There are several categories of rights. There is, of course, the Bill of Rights in the Constitution of the United States. Things like the right to bear arms, right of privacy (oops, that's not really there), among others. These rights are essentially cast in stone and can be undone only by constitutional amendment. Constitutional rights do not seem to be at issue here since none of them appear to infringed by Gov. Walker's bill.
There are God-given rights, like the right to life and free will. I'm not sure what the others are, but lots of folks refer to them. Walker seems to be safe from these also, whatever they are.
Then there are legal rights, those bestowed by legislative action. Ah, now we seem to have something. There was legislation passed some years ago that established collective bargaining for public service unions. However, that was a legal right created by a law. Such a right can then also be removed by legal action, which is the present case. These are equivalent actions, neither superior in any way to the other. What a legislature bestows it can take away, no foul.
O.K., what about those freedoms that the evil Republicans are taking away from us, the middle-class public. Certainly not the freedom of assembly or freedom of speech. Those are also in the U.S. Constitution, but seem to be safe from right-wing predation. Then there is: "We hold these truths to be self-evident, that all men are created equal, that they are endowed by their Creator with certain unalienable Rights, that among these are Life, Liberty and the pursuit of Happiness." It may be argued that the "pursuit of Happiness" (sic) and maybe even some Liberty is being infringed, but this is from the Declaration of Independence which, while a worthwhile sentiment, does not have the force of law. Also, I don't think the writers of the Declaration had public service union collective bargaining rights in mind.
The bottom line is, it is difficult to identify any real freedoms or rights that are being infringed, except the right of unions to fleece the public. Oh yes, the recent ongoing circus in Madison and elsewhere, like Illinois, is only and solely about the union right to collect dues and entice membership by negotiating rather generous benefits from strength gained through political contributions to those with whom they are negotiating. It is not about workers' rights, which are not being infringed or taken away. The majority of public service workers who do not belong to a union seem to be doing quite well on their own. Union workers will still have jobs with decent wages and reasonable benefits, and somewhat greater job security, compared with the rest of the employed folks.
So, all the noise, largely created by union agitators, professional demonstrators who seem to show up at every public protest, retired teachers with nothing better to do and college students who seem not to have to attend classes, is about the public service unions, not the workers. It's about union power and money, nothing else.
It is unfortunate that the Republicans had to resort to separating out fiscal elements from the bill to pass it with a simple majority.
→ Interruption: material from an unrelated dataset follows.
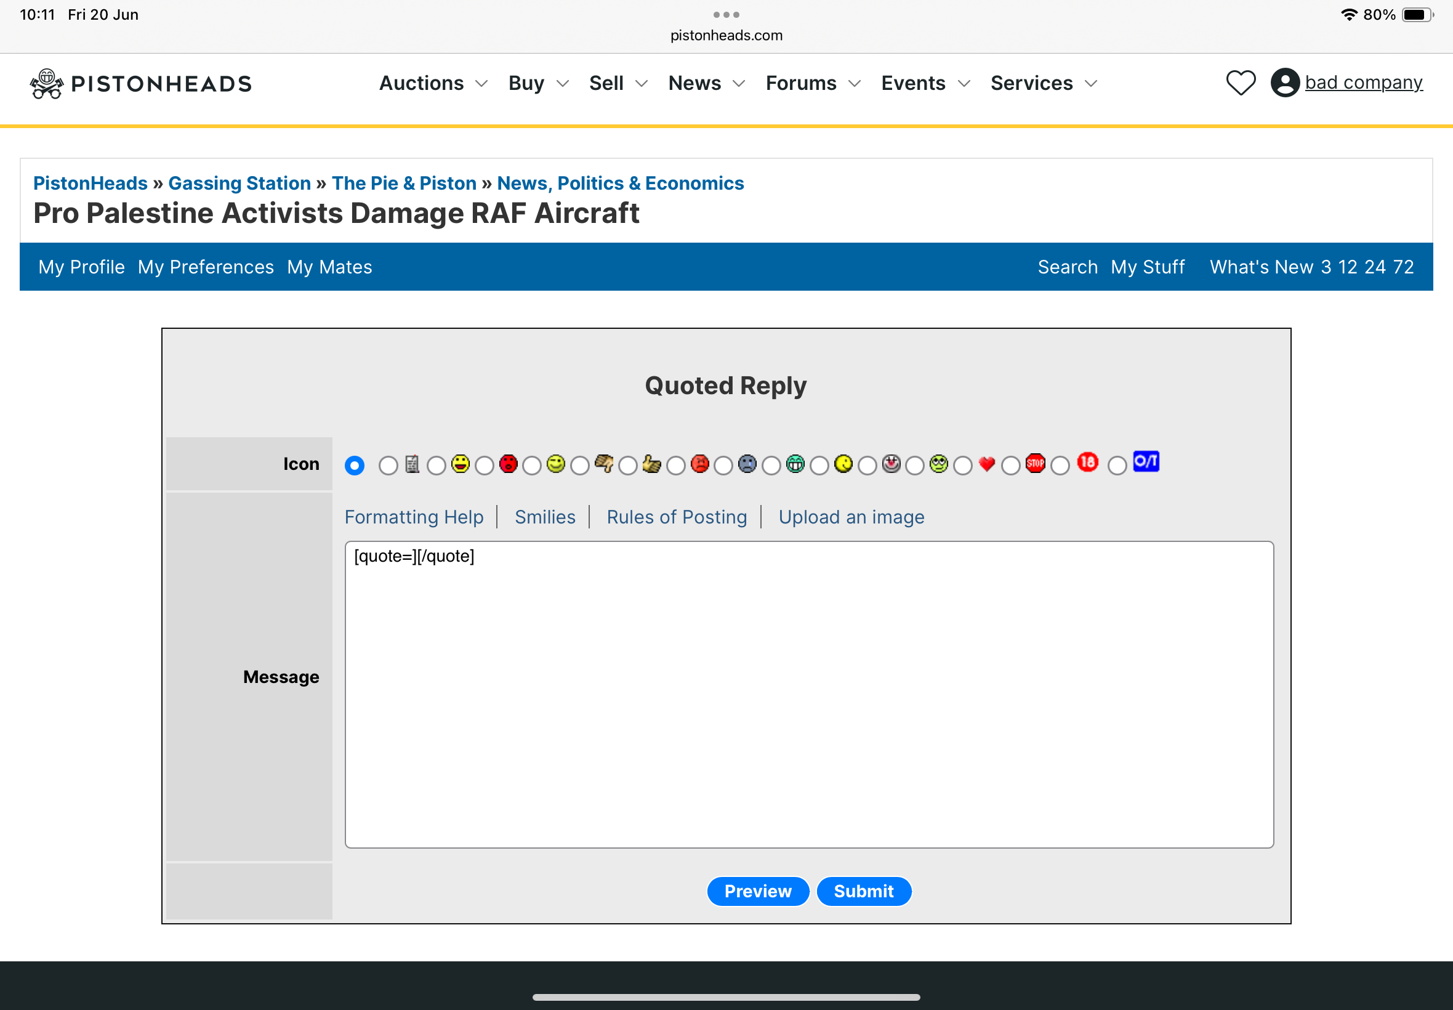Go to Gassing Station breadcrumb link
Image resolution: width=1453 pixels, height=1010 pixels.
click(x=239, y=183)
Interestingly, this tactic was advanced by none other that Milwaukee Mayor Tom Barrett, who dared them to do it in a speech about a week ago. Personally, I'm impressed by the intestinal fortitude displayed by Governor Walker and the Republicans, who were under unprecedented pressure from the unions, both locally and nationwide.
Unfortunately, it isn't over yet. I have heard that national unions and/or union sympathizers have allocated $30 million to fund recall campaigns against eight Republican senators. How's that for outside interference in state affairs?
The Wisconsin Taxpayers' Alliance in two recent bulletins clearly and succinctly outlines the fiscal games played by the last two administrations to balance a hopelessly out-of-balance budget with non-GAAP (Generally Accepted Accounting Principles) tactics, creating a massive structural deficit. Walker is the first governor in quite awhile to address Wisconsin's budget problems head-on without gimmicks.
The only way to balance the budget without dumping the deficit onto taxpayers is to cut spending. That he is doing to the accompaniment of the deafening roar of a chorus of gored oxen. I for one respect him for his honesty and courage. Way to go, Scott!